== WORK INSTRUCTIONS ==
Duplicate the records from the line with "0800-212-196 (941, 1109)" to the line with "網站地圖 (884, 812)", reproducing each line precisely as it appears.

* * *

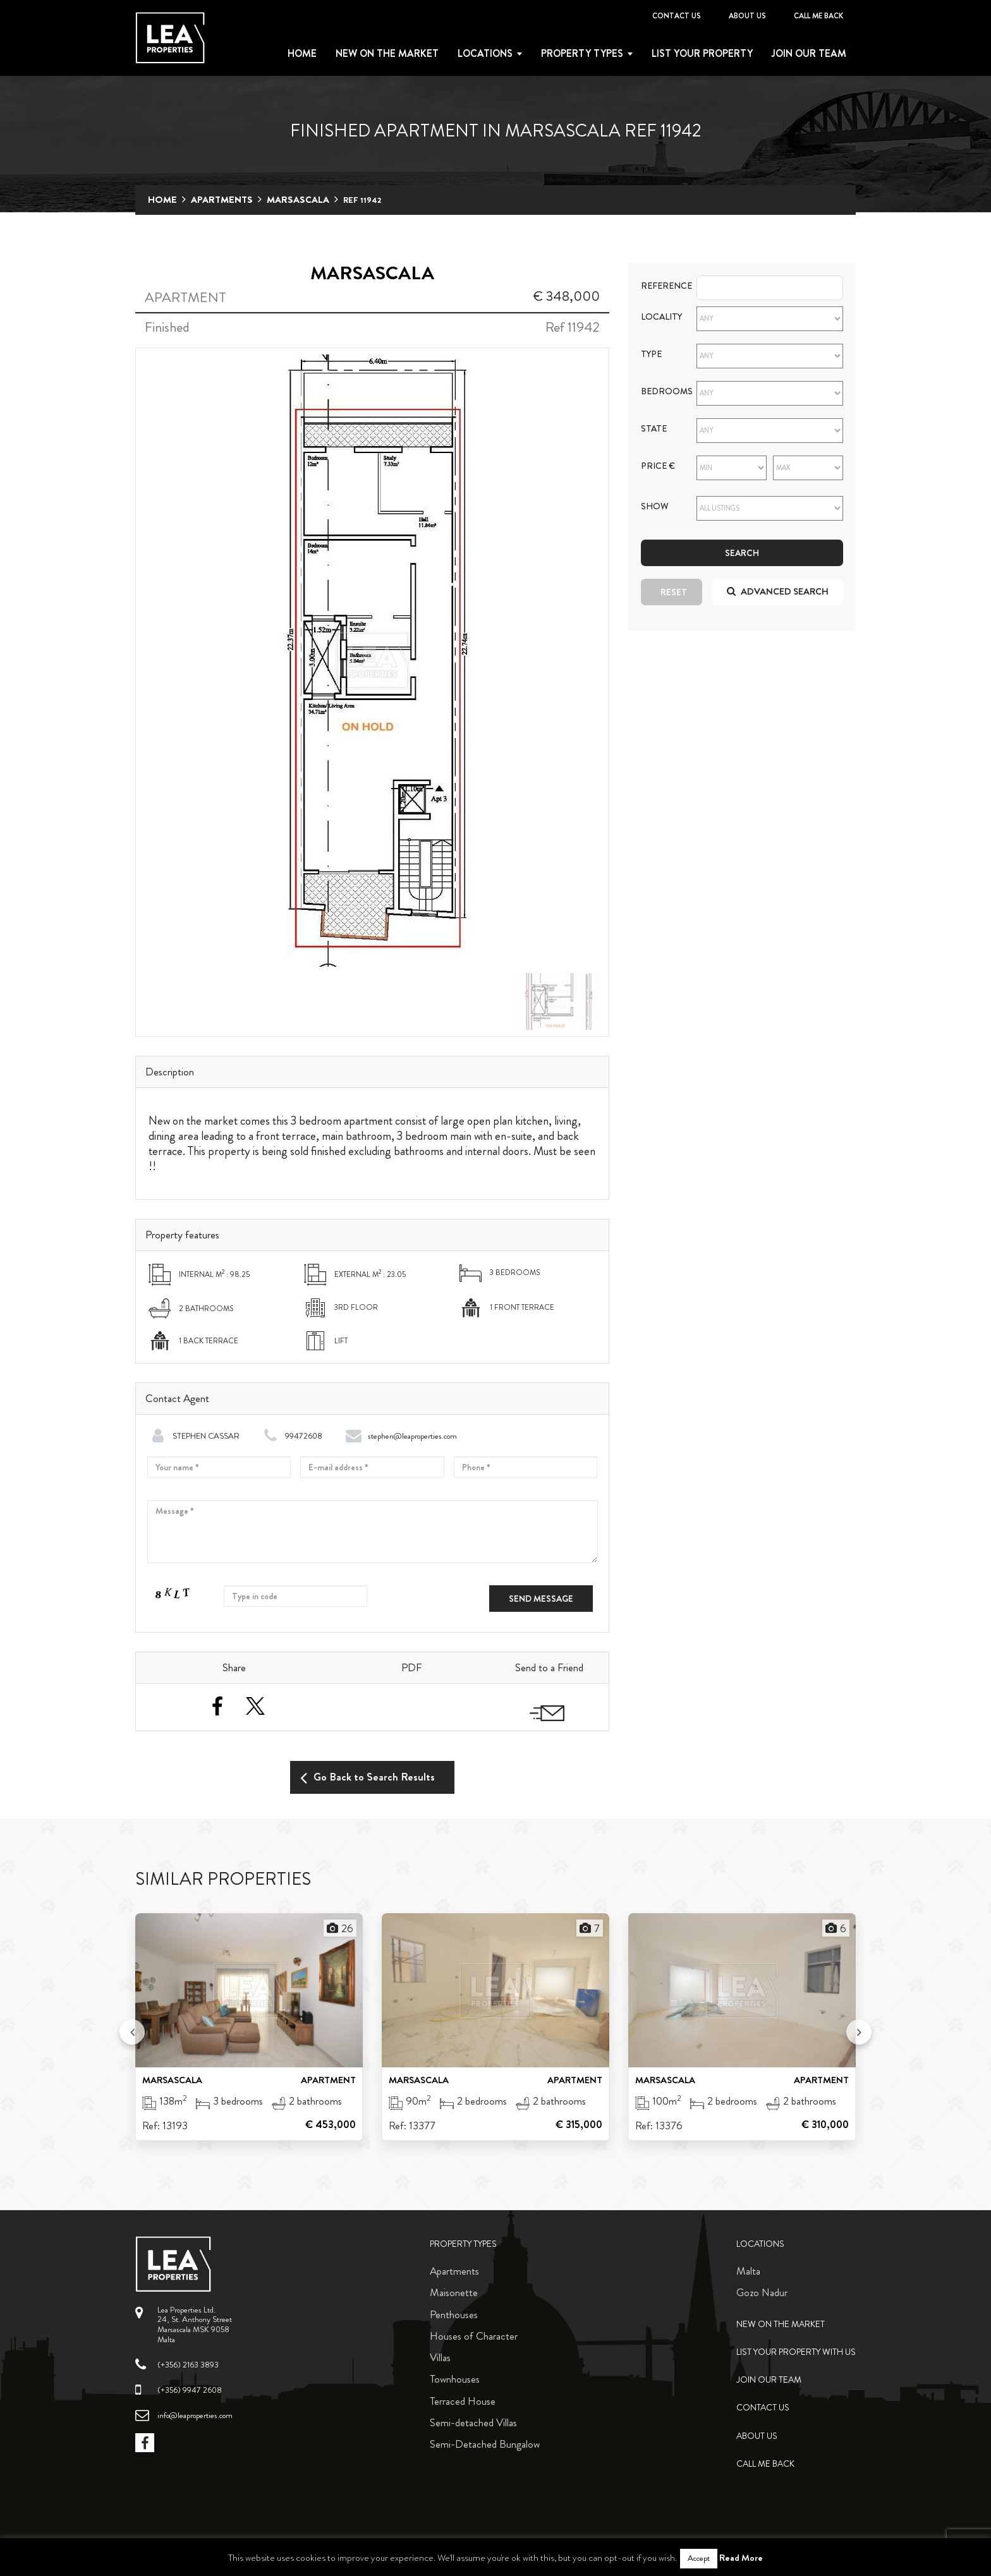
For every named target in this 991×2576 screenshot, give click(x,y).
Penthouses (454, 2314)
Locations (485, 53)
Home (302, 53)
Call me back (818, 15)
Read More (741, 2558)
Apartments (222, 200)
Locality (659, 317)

* * *

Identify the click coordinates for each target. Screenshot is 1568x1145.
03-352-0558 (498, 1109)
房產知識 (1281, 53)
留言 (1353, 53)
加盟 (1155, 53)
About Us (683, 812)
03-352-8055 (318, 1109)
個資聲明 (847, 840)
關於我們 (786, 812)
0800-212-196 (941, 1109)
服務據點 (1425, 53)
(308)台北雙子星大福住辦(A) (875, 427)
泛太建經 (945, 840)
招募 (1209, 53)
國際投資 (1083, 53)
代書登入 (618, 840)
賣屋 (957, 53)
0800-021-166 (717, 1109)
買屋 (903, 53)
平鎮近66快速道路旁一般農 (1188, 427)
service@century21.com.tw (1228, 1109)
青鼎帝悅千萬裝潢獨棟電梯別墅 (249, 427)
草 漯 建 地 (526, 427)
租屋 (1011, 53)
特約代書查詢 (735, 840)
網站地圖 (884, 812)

* * *

== RESULT OF THIS EXERCISE ==
0800-212-196 (941, 1109)
服務據點 (1425, 53)
(308)台北雙子星大福住辦(A) (875, 427)
泛太建經 (945, 840)
招募 (1209, 53)
國際投資 (1083, 53)
代書登入 (618, 840)
賣屋 (957, 53)
0800-021-166 (717, 1109)
買屋 (903, 53)
平鎮近66快速道路旁一般農 (1188, 427)
service@century21.com.tw (1228, 1109)
青鼎帝悅千萬裝潢獨棟電梯別墅 (249, 427)
草 漯 建 地 (526, 427)
租屋 (1011, 53)
特約代書查詢 (735, 840)
網站地圖 (884, 812)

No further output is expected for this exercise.